-- WRITTEN INSTRUCTION --
Please copy out the text of the material below word for word, leaving out the pictures.

= = = =

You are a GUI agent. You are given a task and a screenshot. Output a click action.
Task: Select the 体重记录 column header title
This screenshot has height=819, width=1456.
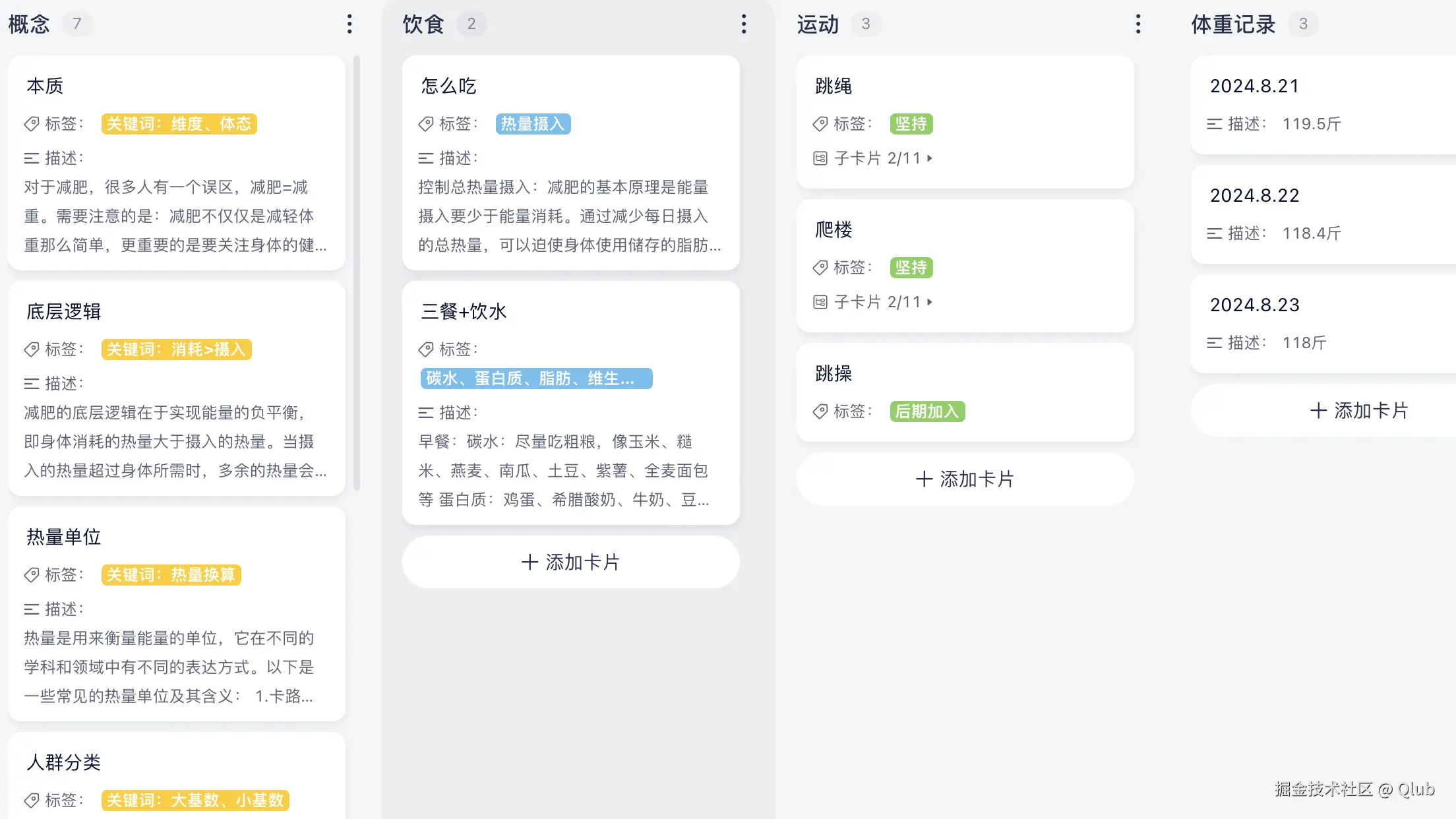1232,24
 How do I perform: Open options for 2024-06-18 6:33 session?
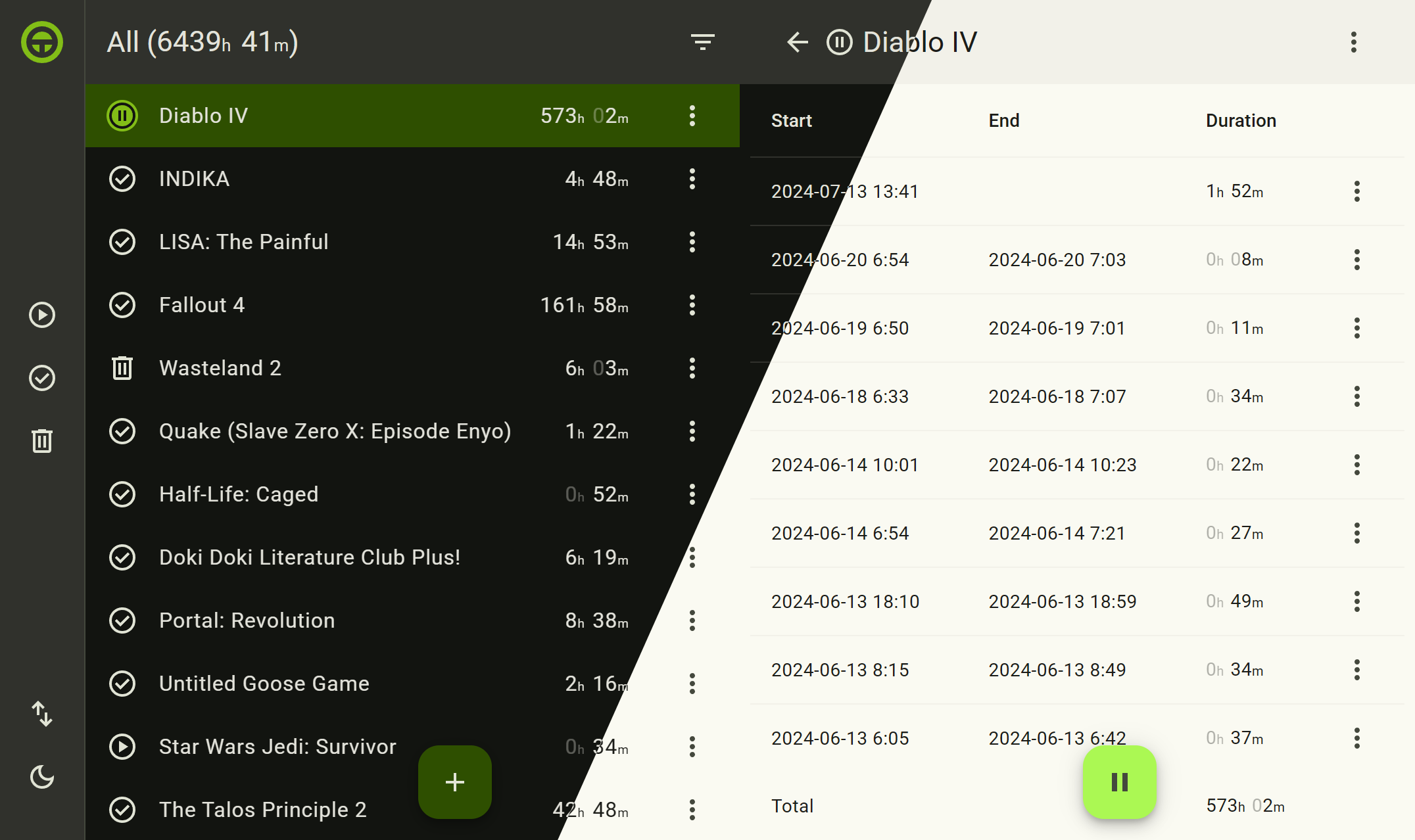1356,396
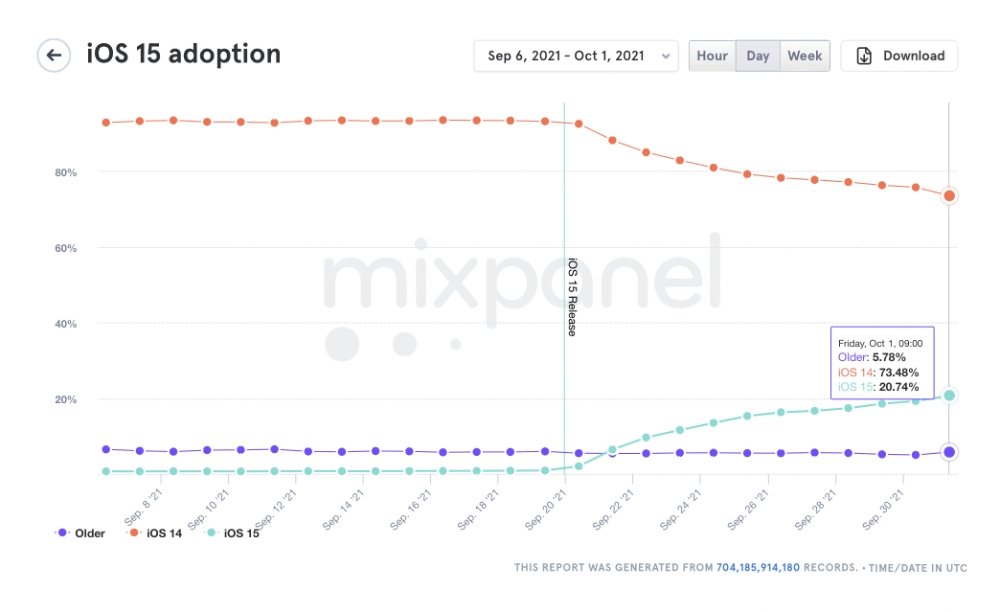Select the iOS 15 Oct 1 data point

[x=949, y=396]
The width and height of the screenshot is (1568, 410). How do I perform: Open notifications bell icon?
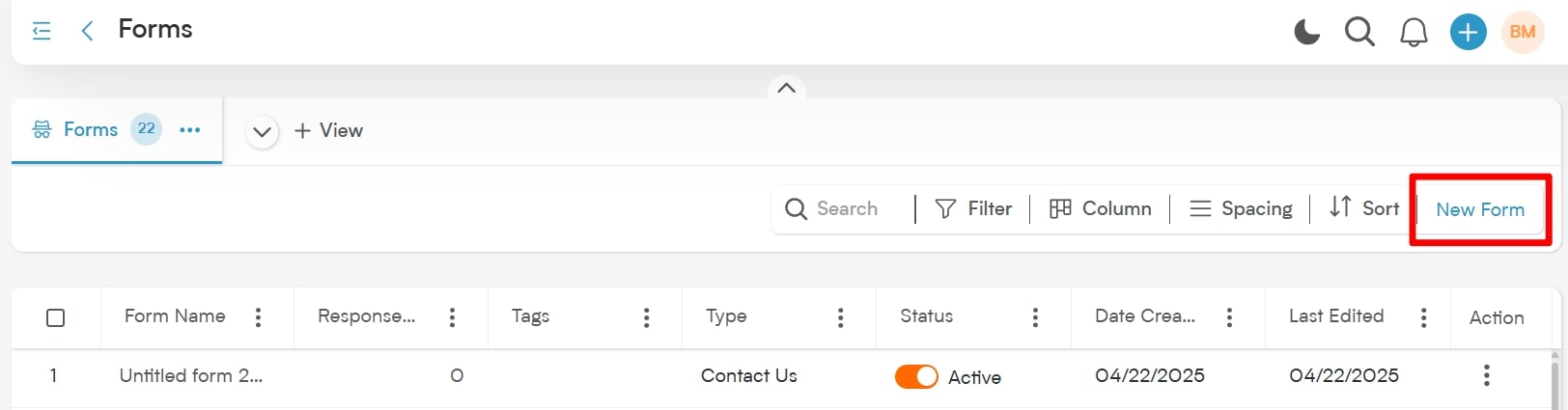click(x=1414, y=33)
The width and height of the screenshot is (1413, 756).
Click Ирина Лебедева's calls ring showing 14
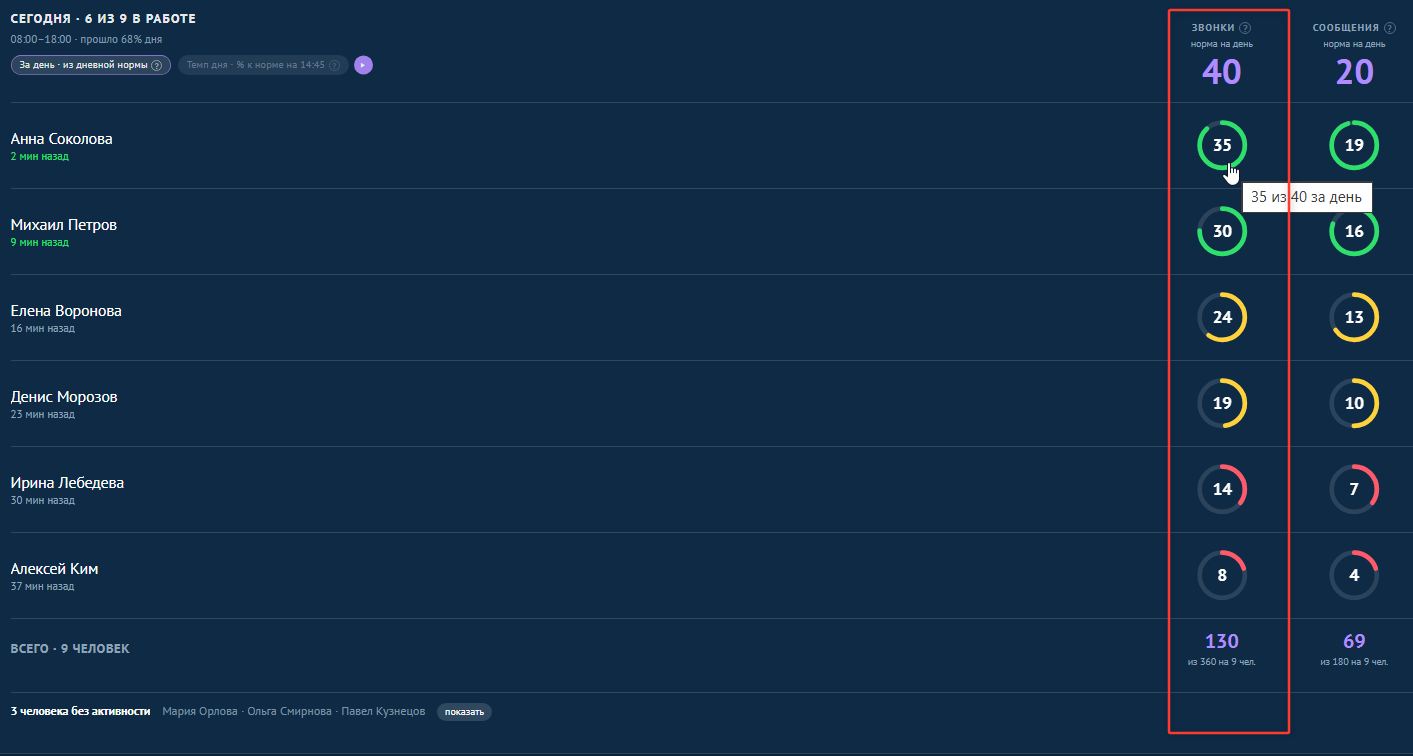click(1222, 489)
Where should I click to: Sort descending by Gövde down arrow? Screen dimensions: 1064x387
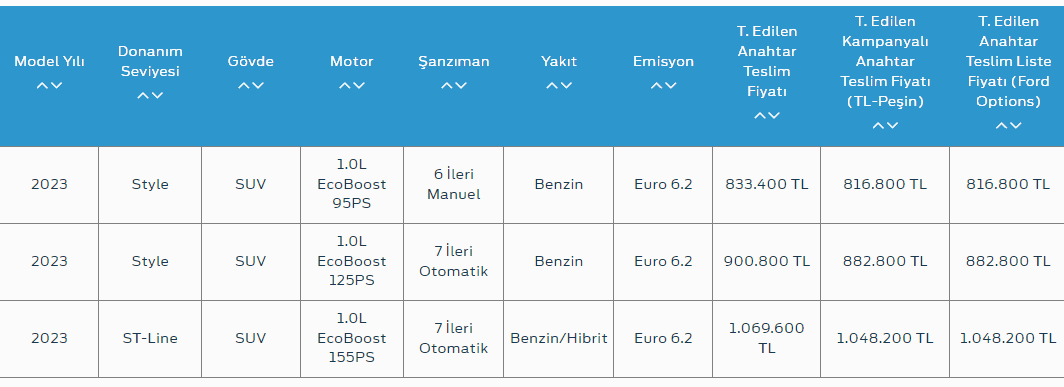pos(257,86)
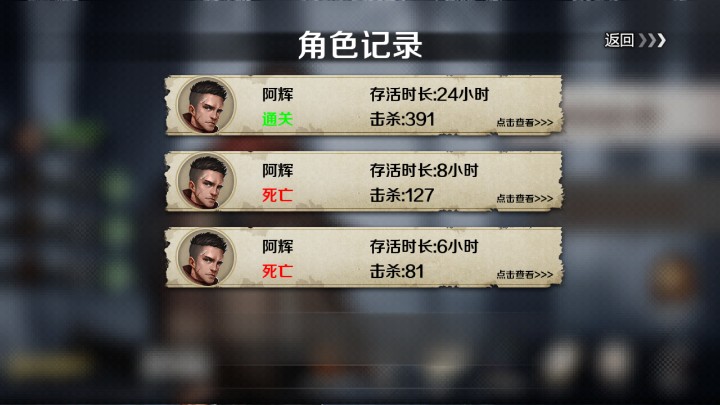The image size is (720, 405).
Task: Open 点击查看 on the 391 kills record
Action: (x=524, y=123)
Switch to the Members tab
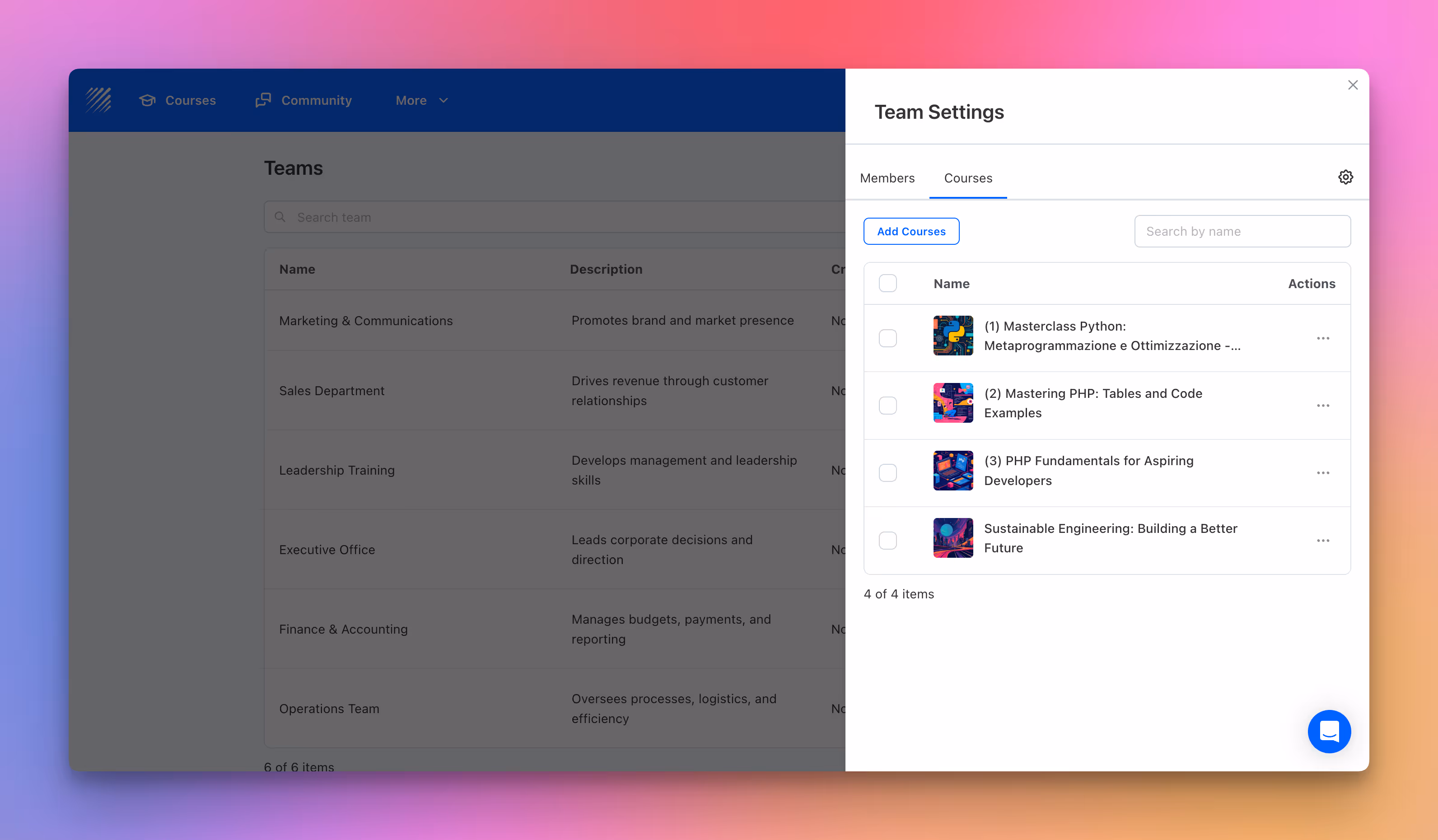Screen dimensions: 1438x840 point(887,178)
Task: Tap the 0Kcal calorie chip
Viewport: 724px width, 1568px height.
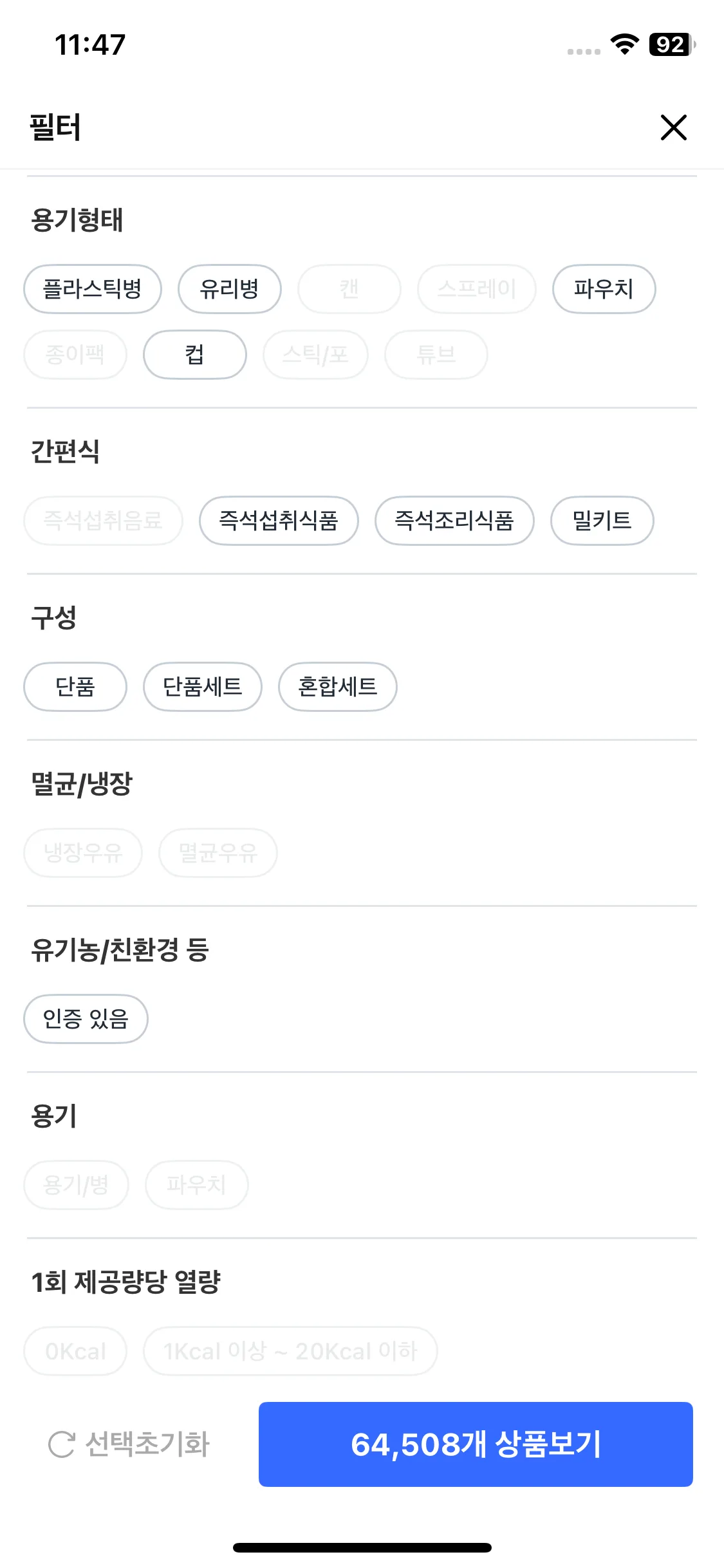Action: click(75, 1351)
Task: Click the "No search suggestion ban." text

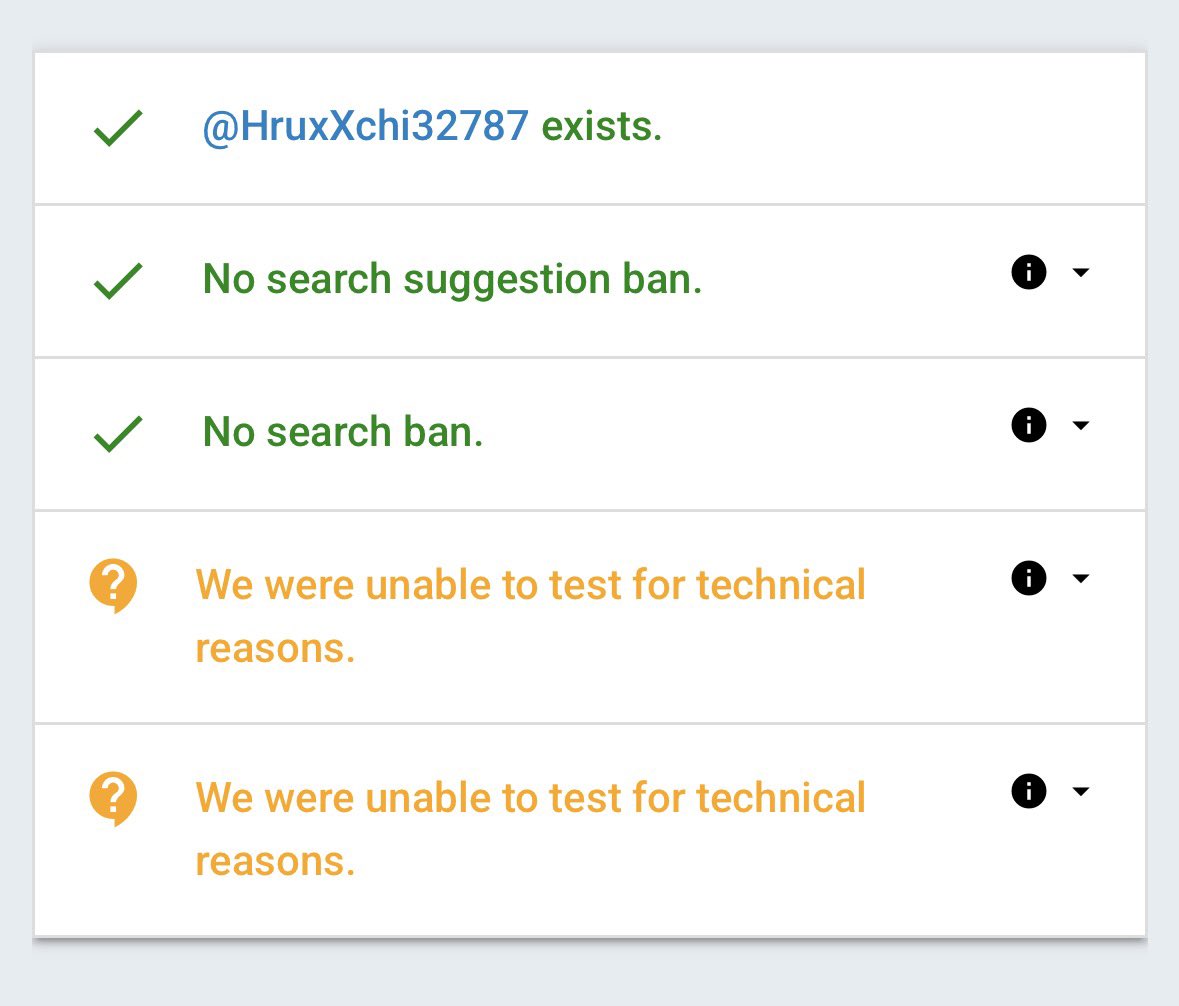Action: point(452,280)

= = = =

-- SOLUTION TO THIS PROBLEM --
You are a GUI agent. You are given a task and a screenshot. Output a click action.
Task: Select the 体重记录 column header title
This screenshot has height=819, width=1456.
1232,24
 How do I perform: Open options for 2024-06-18 6:33 session?
1356,396
Select the iOS 15 Oct 1 data point

[x=949, y=396]
The width and height of the screenshot is (1568, 410). How do I perform: Open notifications bell icon?
click(x=1414, y=33)
The width and height of the screenshot is (1413, 756).
Click Ирина Лебедева's calls ring showing 14
click(1222, 489)
Where should I click to: Sort descending by Gövde down arrow? Screen dimensions: 1064x387
pos(257,86)
The image size is (720, 405).
Task: Open 点击查看 on the 391 kills record
Action: (x=524, y=123)
Switch to the Members tab
Screen dimensions: 1438x840 point(887,178)
Task: Tap the 0Kcal calorie chip
Viewport: 724px width, 1568px height.
Action: click(75, 1351)
Task: Click the "No search suggestion ban." text

Action: point(452,280)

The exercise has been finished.